## What to work on
After reading the data below, copy out every line that contains the word "tile".

## Extracted records

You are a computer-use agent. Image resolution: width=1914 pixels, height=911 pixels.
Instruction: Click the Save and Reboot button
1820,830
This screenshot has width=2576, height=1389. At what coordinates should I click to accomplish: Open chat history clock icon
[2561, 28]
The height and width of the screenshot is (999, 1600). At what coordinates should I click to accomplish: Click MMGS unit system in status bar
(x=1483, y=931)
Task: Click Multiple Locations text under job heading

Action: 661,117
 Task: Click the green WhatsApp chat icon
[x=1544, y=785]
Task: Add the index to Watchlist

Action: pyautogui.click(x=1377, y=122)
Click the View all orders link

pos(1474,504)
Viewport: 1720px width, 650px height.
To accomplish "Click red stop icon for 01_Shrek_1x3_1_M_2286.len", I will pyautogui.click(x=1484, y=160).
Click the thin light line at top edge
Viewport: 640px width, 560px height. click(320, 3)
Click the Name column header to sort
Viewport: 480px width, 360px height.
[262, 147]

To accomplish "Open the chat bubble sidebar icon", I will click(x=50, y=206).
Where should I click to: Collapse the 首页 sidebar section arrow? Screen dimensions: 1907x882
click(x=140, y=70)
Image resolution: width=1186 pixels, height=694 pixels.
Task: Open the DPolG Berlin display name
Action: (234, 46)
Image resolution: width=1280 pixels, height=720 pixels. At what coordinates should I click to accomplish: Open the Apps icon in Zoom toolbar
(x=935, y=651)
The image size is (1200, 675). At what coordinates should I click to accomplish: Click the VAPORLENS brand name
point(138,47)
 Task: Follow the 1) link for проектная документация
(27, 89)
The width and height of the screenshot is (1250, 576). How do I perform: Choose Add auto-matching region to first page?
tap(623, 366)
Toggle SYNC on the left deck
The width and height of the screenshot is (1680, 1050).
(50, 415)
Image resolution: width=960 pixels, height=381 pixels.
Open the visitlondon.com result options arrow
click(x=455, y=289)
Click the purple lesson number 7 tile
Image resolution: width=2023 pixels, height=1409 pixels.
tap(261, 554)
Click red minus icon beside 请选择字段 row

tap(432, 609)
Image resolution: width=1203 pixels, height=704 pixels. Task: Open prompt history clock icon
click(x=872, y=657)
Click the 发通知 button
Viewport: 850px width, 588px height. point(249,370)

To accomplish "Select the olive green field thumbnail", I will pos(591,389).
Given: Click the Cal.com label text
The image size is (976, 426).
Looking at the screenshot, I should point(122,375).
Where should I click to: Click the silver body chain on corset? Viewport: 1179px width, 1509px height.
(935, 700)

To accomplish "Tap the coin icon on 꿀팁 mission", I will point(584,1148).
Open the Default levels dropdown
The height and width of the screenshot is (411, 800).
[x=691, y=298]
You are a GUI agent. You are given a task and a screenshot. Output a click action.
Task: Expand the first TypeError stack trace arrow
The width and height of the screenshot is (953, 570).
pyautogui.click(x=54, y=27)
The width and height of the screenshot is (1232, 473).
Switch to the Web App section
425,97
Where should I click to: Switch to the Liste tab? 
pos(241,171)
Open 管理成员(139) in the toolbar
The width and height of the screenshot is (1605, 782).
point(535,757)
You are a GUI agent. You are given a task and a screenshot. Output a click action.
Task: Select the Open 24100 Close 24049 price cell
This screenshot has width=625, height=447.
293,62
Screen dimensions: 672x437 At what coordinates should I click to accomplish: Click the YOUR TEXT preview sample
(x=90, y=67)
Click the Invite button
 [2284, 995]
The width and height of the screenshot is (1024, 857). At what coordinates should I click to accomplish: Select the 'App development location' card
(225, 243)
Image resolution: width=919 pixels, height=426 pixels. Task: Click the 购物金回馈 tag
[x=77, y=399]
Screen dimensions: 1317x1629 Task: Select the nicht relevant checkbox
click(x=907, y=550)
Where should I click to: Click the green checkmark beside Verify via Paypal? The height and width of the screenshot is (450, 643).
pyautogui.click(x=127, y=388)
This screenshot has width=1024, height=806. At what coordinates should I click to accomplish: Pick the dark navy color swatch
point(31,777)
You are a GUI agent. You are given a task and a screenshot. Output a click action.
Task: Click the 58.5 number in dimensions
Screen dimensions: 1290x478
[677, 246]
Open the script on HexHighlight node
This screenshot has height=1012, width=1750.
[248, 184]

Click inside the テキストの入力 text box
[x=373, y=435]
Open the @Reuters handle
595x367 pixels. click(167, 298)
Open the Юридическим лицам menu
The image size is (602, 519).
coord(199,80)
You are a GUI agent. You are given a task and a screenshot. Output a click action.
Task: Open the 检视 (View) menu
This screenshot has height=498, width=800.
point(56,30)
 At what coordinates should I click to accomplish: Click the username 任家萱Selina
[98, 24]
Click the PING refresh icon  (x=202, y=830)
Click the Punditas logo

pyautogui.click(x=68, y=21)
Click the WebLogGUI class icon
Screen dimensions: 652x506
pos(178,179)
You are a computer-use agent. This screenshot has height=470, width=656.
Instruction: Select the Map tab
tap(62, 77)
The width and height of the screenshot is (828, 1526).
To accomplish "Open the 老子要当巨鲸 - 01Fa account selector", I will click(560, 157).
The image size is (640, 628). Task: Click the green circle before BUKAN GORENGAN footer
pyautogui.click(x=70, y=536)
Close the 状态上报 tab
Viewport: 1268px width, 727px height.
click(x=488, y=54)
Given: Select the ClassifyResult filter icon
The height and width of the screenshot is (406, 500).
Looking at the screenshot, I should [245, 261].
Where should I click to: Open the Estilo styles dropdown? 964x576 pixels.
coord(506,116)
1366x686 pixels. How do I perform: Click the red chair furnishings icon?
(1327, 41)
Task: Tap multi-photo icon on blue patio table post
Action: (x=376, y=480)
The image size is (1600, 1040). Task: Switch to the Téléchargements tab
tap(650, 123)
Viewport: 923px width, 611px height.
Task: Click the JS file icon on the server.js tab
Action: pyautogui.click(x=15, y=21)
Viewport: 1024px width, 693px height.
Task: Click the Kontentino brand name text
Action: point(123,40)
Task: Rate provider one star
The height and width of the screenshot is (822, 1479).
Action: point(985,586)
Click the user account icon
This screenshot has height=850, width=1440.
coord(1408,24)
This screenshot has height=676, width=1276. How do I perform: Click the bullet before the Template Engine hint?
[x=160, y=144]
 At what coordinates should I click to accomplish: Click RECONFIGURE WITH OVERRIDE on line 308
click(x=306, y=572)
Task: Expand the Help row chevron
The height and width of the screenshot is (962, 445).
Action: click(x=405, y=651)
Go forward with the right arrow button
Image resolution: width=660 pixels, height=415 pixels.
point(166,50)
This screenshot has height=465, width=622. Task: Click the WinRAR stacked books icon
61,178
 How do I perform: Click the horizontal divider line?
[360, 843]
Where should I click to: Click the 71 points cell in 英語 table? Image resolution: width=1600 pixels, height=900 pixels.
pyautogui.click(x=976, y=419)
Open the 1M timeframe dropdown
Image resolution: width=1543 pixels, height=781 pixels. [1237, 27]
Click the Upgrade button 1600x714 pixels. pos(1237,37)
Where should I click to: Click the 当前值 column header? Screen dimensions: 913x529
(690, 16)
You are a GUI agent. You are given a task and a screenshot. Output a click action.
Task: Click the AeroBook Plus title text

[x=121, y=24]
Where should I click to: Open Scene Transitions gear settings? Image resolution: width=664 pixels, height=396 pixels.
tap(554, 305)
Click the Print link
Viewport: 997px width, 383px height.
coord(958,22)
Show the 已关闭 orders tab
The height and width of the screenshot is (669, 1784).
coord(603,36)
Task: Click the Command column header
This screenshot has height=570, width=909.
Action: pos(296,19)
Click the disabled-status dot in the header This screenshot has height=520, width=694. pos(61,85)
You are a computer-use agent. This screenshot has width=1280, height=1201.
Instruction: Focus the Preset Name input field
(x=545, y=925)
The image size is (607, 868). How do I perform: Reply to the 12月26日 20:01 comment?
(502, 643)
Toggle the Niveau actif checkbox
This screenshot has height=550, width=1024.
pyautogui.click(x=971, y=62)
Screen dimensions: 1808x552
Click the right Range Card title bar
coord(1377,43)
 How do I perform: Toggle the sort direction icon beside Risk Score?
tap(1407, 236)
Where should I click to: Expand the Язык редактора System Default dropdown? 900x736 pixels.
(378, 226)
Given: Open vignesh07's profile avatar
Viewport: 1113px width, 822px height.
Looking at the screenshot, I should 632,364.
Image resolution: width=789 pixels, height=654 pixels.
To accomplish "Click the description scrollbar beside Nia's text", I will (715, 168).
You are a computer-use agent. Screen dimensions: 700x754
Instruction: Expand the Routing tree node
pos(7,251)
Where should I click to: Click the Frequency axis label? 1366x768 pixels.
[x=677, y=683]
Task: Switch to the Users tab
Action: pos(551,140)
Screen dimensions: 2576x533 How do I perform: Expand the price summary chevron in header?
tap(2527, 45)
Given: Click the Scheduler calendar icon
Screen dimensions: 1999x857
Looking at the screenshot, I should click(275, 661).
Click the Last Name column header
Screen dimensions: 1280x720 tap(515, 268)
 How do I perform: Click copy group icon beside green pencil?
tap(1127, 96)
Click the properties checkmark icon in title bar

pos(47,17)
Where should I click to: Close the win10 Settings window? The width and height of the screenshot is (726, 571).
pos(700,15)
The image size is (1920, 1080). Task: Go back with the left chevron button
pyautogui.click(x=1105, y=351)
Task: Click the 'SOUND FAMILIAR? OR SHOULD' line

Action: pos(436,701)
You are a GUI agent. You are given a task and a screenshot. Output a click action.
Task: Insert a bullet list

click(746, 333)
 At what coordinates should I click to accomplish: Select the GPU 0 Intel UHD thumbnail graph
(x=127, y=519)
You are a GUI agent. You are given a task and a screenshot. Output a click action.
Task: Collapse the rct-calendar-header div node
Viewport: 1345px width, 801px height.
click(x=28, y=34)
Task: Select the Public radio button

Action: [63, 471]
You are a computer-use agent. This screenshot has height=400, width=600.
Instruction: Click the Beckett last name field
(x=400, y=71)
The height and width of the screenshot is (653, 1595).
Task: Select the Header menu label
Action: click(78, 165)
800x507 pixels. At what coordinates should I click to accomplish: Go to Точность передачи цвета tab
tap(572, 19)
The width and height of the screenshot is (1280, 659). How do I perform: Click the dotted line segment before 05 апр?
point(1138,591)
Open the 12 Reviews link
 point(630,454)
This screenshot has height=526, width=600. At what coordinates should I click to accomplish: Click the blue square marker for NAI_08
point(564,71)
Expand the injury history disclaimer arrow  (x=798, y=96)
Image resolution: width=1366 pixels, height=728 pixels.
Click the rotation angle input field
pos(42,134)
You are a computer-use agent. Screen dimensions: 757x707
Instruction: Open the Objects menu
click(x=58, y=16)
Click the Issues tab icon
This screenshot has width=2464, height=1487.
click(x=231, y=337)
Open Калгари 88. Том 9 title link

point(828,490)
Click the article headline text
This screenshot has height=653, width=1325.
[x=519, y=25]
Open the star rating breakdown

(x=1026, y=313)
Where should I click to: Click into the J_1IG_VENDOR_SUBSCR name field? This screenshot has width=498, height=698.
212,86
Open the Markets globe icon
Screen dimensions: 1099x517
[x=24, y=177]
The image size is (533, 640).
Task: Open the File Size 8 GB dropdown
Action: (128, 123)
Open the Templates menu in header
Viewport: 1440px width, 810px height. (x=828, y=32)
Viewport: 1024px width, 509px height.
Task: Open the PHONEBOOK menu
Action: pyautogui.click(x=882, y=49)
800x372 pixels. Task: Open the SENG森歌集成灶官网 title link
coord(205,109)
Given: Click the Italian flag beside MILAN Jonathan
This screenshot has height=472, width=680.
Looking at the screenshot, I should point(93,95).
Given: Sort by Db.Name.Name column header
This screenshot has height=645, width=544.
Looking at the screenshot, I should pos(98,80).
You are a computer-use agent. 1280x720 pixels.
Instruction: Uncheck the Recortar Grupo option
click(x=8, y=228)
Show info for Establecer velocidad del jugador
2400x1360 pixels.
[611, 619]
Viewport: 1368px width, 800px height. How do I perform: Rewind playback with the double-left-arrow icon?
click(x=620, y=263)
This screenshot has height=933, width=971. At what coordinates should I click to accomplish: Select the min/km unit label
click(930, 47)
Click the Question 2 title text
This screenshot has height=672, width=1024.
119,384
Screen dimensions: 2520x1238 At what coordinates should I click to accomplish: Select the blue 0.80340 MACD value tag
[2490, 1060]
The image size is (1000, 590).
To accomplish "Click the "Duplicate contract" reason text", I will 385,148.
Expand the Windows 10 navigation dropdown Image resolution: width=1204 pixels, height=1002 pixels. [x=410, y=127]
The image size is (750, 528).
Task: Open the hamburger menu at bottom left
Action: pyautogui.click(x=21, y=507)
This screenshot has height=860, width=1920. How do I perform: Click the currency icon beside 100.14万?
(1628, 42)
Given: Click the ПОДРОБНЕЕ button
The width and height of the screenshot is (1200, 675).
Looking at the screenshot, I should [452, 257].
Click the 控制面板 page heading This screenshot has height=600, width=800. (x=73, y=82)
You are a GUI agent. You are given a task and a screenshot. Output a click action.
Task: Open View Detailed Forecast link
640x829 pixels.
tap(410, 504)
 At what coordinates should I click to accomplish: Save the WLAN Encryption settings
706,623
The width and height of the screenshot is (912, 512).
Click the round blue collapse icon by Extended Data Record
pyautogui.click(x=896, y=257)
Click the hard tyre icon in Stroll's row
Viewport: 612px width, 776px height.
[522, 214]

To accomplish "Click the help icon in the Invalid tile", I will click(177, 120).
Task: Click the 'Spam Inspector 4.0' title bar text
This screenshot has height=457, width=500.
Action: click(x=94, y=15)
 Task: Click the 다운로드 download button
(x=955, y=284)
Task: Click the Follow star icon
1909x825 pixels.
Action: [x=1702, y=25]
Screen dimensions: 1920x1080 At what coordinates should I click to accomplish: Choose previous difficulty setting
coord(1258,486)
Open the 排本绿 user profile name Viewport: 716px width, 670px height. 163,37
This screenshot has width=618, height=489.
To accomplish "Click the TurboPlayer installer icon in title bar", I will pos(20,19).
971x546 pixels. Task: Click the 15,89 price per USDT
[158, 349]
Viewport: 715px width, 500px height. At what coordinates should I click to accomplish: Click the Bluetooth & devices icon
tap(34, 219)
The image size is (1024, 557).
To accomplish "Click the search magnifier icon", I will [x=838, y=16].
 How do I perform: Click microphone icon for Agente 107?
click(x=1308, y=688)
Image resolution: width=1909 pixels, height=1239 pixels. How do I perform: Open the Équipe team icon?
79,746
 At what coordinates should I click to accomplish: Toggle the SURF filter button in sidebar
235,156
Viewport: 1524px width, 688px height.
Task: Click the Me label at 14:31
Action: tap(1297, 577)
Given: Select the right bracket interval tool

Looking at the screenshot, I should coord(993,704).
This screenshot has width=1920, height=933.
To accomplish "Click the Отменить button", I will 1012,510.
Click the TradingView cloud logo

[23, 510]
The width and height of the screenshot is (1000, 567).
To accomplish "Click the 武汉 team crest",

## Problem solution
Click the purple lesson number 7 tile
To accomplish "Click the help icon in the Invalid tile", I will click(177, 120).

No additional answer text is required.